[Task description]
Render the data from its first line through the line containing "體檢 [體檢 (1 item)] (1194, 1065)", both ends included, as a Markdown table with the columns Row and Text. Put each line's number under Row and the line itself under Text, leaving out any blank lines.

[Rows from a dataset]
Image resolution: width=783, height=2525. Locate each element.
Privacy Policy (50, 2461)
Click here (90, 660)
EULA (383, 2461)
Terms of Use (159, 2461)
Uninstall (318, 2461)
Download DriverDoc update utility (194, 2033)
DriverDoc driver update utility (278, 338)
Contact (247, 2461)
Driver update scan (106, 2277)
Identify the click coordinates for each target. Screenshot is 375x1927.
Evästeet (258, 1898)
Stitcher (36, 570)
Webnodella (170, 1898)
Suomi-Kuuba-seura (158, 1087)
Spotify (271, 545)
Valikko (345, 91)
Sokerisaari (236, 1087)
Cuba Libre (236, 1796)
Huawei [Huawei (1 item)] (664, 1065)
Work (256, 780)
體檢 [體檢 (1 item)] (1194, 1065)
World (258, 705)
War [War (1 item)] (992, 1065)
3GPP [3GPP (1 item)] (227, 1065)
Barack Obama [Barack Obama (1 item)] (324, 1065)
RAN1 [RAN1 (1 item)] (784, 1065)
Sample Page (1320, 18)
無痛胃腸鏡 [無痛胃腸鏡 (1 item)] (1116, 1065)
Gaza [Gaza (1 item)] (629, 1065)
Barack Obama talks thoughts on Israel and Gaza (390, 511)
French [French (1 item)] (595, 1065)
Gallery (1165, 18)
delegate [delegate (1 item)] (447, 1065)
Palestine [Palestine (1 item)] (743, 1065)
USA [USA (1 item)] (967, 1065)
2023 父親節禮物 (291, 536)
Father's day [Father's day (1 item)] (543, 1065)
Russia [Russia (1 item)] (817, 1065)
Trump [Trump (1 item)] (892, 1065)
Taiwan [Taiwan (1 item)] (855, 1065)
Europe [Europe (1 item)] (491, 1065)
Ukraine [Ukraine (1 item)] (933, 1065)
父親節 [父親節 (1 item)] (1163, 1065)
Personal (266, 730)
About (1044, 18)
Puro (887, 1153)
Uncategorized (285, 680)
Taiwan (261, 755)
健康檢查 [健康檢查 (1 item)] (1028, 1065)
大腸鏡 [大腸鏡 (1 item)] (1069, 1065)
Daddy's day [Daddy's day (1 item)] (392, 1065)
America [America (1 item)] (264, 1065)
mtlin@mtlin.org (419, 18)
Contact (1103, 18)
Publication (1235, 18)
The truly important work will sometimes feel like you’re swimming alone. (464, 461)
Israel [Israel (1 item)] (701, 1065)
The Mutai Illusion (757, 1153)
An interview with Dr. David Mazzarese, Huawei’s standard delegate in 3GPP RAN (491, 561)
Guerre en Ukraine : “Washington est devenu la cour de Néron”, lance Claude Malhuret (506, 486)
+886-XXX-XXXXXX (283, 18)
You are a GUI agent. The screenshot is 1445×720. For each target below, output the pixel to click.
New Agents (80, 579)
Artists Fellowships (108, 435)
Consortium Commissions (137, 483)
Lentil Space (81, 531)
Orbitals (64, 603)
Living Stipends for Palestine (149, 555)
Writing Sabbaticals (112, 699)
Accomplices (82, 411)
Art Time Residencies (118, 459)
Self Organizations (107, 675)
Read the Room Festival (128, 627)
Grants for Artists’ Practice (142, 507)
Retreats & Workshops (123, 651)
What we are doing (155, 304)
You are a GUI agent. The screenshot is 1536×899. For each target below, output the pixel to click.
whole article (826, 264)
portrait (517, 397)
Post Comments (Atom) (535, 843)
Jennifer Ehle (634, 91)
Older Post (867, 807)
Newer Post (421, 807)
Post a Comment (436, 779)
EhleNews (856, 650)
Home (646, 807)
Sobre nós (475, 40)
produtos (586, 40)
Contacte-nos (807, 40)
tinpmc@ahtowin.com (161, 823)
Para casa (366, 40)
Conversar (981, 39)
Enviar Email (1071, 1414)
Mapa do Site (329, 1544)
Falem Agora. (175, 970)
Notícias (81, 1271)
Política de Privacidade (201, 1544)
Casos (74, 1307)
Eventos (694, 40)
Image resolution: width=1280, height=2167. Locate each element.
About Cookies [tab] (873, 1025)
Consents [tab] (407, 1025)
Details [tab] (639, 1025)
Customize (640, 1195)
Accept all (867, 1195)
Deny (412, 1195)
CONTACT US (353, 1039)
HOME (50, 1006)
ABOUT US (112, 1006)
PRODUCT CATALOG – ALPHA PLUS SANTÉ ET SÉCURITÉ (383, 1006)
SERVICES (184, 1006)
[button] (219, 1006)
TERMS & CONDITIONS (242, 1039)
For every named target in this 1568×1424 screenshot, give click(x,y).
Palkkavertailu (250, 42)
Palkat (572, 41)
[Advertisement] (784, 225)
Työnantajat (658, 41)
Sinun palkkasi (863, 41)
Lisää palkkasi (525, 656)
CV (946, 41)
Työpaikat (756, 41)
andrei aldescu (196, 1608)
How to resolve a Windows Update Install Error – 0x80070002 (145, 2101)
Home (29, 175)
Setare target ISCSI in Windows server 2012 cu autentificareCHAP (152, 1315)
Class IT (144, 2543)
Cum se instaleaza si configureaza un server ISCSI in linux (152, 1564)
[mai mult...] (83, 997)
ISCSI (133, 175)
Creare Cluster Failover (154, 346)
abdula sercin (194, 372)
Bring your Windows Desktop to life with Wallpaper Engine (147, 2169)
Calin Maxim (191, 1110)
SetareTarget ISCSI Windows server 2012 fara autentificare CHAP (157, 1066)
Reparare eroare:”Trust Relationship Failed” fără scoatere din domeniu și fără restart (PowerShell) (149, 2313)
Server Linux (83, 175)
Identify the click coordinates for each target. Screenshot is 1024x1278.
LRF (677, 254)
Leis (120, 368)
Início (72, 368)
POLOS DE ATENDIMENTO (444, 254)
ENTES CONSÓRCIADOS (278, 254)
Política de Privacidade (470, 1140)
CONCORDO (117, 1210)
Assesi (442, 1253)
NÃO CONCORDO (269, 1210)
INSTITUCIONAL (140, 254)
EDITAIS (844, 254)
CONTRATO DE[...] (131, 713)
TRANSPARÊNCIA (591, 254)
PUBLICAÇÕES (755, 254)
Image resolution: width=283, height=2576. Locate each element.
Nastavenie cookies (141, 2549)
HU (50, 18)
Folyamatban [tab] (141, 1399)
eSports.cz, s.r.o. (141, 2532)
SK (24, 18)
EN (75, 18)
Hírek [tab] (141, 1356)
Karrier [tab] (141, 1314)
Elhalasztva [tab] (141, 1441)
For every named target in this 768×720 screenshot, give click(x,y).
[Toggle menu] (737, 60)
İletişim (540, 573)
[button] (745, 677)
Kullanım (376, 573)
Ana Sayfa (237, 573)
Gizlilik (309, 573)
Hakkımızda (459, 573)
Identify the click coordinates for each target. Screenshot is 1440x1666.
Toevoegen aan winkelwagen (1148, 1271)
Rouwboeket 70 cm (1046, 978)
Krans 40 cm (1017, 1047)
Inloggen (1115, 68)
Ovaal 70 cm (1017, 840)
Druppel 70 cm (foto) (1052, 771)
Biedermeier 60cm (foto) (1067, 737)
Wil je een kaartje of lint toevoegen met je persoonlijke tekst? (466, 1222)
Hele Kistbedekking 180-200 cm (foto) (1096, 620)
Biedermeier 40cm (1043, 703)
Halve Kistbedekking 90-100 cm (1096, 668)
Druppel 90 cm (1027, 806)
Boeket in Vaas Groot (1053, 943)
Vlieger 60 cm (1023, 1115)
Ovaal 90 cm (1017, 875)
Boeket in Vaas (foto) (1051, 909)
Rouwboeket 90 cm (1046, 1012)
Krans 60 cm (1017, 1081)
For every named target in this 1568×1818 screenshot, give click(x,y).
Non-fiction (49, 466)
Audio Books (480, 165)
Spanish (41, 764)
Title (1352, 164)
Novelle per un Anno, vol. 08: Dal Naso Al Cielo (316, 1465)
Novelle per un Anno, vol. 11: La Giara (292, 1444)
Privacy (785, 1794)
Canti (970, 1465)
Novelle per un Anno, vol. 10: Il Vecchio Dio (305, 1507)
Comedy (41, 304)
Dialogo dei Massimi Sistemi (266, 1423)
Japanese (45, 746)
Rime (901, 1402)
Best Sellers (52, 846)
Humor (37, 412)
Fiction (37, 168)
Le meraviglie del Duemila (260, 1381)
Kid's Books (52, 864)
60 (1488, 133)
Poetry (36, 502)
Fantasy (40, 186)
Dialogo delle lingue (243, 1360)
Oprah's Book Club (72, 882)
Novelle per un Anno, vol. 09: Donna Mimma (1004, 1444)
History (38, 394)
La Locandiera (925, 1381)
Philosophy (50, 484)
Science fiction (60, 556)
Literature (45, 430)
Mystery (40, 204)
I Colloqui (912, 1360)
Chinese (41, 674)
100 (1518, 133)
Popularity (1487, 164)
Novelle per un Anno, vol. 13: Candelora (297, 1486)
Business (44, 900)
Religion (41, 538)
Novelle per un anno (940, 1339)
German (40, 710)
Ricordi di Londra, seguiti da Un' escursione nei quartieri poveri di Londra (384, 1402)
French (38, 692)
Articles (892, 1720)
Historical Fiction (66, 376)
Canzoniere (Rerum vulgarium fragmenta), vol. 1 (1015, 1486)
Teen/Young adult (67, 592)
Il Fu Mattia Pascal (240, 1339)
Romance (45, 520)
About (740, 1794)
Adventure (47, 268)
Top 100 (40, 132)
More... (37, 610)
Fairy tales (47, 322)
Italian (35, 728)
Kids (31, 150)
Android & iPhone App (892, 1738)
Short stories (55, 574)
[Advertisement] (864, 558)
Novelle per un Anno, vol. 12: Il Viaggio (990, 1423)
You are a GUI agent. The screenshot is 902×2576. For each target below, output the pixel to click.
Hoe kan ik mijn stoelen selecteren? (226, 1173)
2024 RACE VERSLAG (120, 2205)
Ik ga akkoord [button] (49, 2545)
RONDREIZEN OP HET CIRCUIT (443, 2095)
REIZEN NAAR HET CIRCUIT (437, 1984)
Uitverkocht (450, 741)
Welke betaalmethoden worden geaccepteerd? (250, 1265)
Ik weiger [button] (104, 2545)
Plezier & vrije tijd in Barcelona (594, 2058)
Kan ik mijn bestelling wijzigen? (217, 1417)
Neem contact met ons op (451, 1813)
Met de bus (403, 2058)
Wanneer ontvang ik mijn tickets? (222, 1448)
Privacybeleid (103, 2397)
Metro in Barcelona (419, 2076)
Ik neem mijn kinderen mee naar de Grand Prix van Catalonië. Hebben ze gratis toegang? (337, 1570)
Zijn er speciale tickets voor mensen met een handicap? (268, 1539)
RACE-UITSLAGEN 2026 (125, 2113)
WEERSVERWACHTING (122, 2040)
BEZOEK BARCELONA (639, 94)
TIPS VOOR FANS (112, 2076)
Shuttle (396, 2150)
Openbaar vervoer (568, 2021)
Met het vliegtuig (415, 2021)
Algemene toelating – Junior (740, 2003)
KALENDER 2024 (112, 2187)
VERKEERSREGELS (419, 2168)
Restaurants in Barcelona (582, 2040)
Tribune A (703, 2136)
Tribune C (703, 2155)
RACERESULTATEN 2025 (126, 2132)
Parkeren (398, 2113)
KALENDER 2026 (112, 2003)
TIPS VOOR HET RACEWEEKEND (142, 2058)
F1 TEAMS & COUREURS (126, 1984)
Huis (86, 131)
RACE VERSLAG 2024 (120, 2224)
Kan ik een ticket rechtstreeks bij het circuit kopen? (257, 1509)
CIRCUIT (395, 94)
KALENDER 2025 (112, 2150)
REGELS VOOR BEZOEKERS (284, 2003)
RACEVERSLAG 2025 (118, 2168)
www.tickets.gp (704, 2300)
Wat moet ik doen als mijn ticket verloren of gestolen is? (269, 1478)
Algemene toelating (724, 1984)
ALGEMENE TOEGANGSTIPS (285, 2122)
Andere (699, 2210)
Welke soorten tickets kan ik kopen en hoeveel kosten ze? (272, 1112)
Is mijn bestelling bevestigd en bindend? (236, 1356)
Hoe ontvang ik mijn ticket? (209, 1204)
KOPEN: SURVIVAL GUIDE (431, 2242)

[Answer to this problem]
| Row | Text |
|---|---|
| 1 | Image resolution: width=783, height=2525. Locate each element. |
| 2 | Privacy Policy (50, 2461) |
| 3 | Click here (90, 660) |
| 4 | EULA (383, 2461) |
| 5 | Terms of Use (159, 2461) |
| 6 | Uninstall (318, 2461) |
| 7 | Download DriverDoc update utility (194, 2033) |
| 8 | DriverDoc driver update utility (278, 338) |
| 9 | Contact (247, 2461) |
| 10 | Driver update scan (106, 2277) |
| 11 | Identify the click coordinates for each target. Screenshot is 375x1927. |
| 12 | Evästeet (258, 1898) |
| 13 | Stitcher (36, 570) |
| 14 | Webnodella (170, 1898) |
| 15 | Suomi-Kuuba-seura (158, 1087) |
| 16 | Spotify (271, 545) |
| 17 | Valikko (345, 91) |
| 18 | Sokerisaari (236, 1087) |
| 19 | Cuba Libre (236, 1796) |
| 20 | Huawei [Huawei (1 item)] (664, 1065) |
| 21 | Work (256, 780) |
| 22 | 體檢 [體檢 (1 item)] (1194, 1065) |